54      Par ailleurs, à supposer que le requérant se plaigne de ce que la décision attaquée a été prise sur la base de documents classés dans son dossier personnel sans lui avoir été communiqués, il convient d’ajouter que le requérant n’apporte pas de preuves selon lesquelles le rapport final de l’enquête administrative de 2012 et le rapport final de la mission d’évaluation auraient été effectivement classés dans son dossier personnel.

55      Au vu de ce qui précède, il y a lieu de conclure que le requérant ne saurait valablement soutenir que le SEAE a violé l’article 26 du statut en ayant adopté la décision attaquée sans lui avoir fourni au préalable une copie du rapport final de l’enquête administrative de 2012 et du rapport final de la mission d’évaluation.

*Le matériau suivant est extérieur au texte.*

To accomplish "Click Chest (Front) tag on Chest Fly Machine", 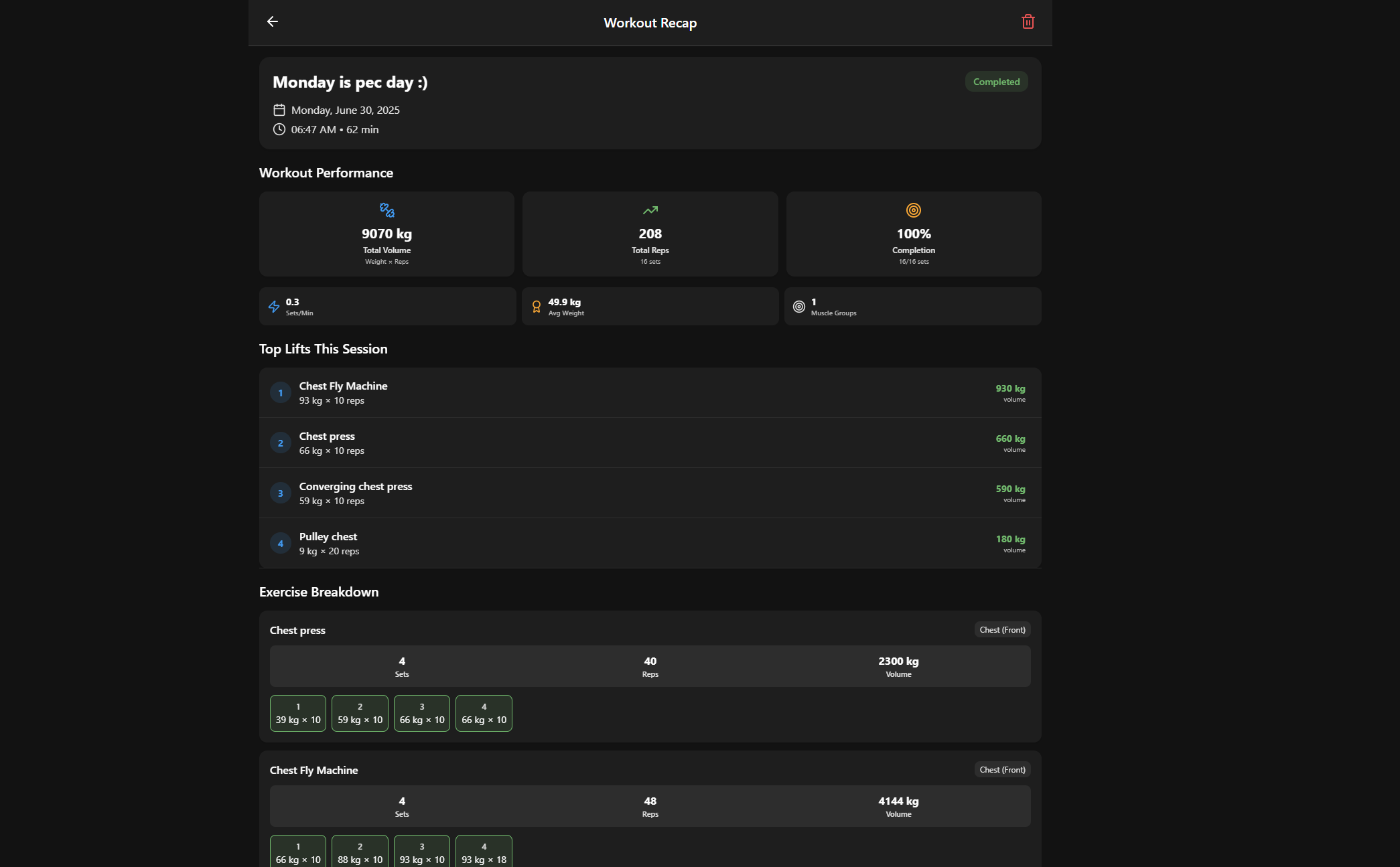I will click(x=1002, y=770).
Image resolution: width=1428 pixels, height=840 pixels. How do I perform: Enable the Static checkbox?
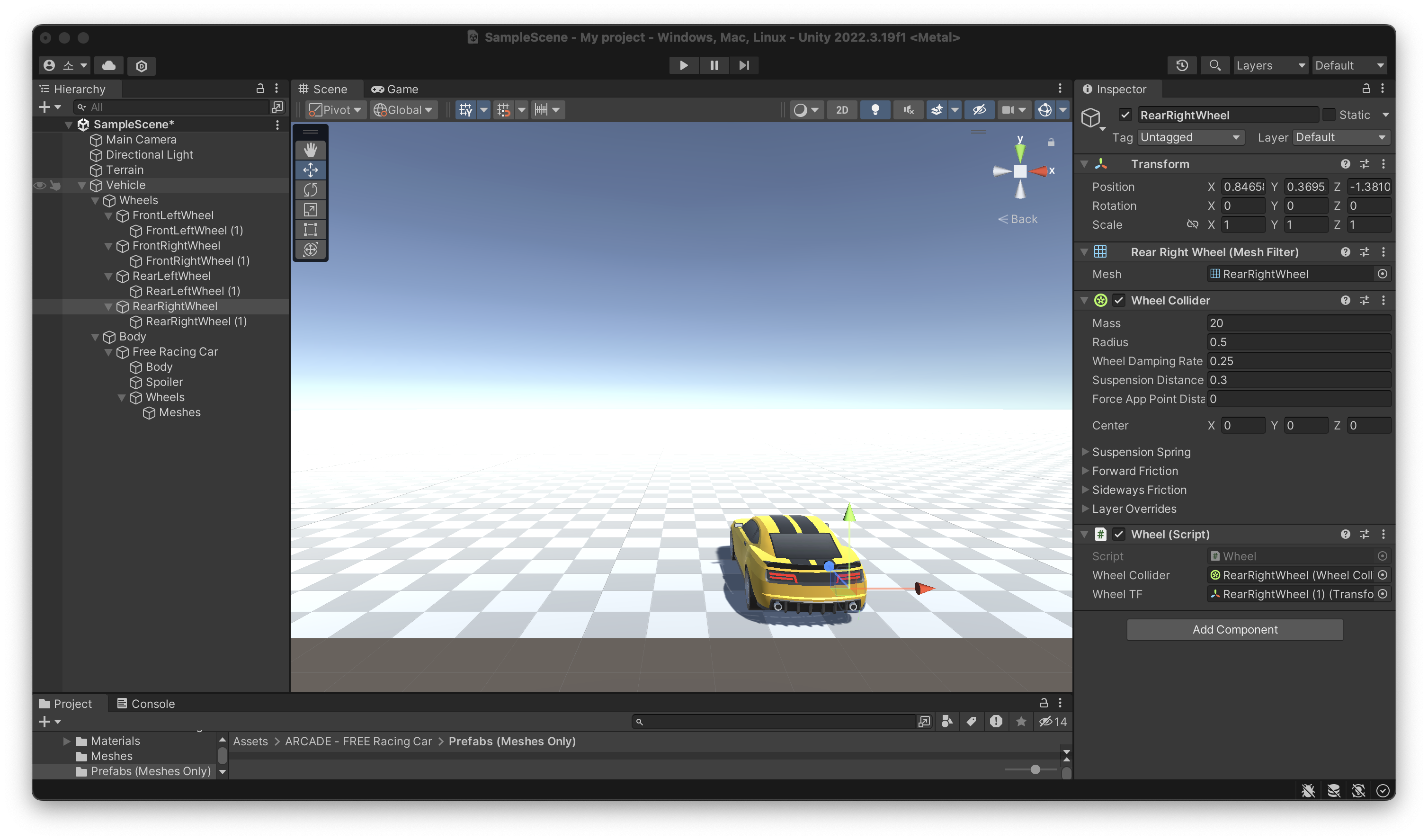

56      Par conséquent, il convient de conclure que la deuxième branche, tirée du détournement de procédure et de la violation de l’article 26 du statut, du troisième moyen est en partie irrecevable et en partie non fondée.

c)     Sur la troisième branche, tirée de l’erreur manifeste d’appréciation

 Arguments des parties

57      Le requérant soutient que la décision attaquée est entachée d’une erreur manifeste d’appréciation puisque, en réalité, il aurait effectué un excellent travail, comme par ailleurs l’aurait reconnu le chef de la mission d’évaluation au cours d’une réunion. Le rapport de la mission effectuée en 2013 par le membre de la Commission en charge du développement et le rapport sur la gestion de l’aide extérieure pour 2012 de la DG « Développement et coopération » contrediraient également les arguments du SEAE selon lesquels sa gestion de la délégation aurait été défaillante. Le requérant affirme qu’il a dû gérer la délégation dans des conditions difficiles puisque le SEAE se serait abstenu de prendre, en violation de son devoir de sollicitude, les mesures de nature à rétablir sa réputation et sa crédibilité professionnelles à l’issue de l’enquête administrative de 2012 et aurait ainsi permis que l’ensemble du personnel de la délégation constate l’impunité dont bénéficiait une personne qui s’était rendue coupable d’accusations calomnieuses à son encontre. Le requérant ajoute que, dans son nouveau poste, il a été laissé sans responsabilités et sans tâches appropriées à son expérience.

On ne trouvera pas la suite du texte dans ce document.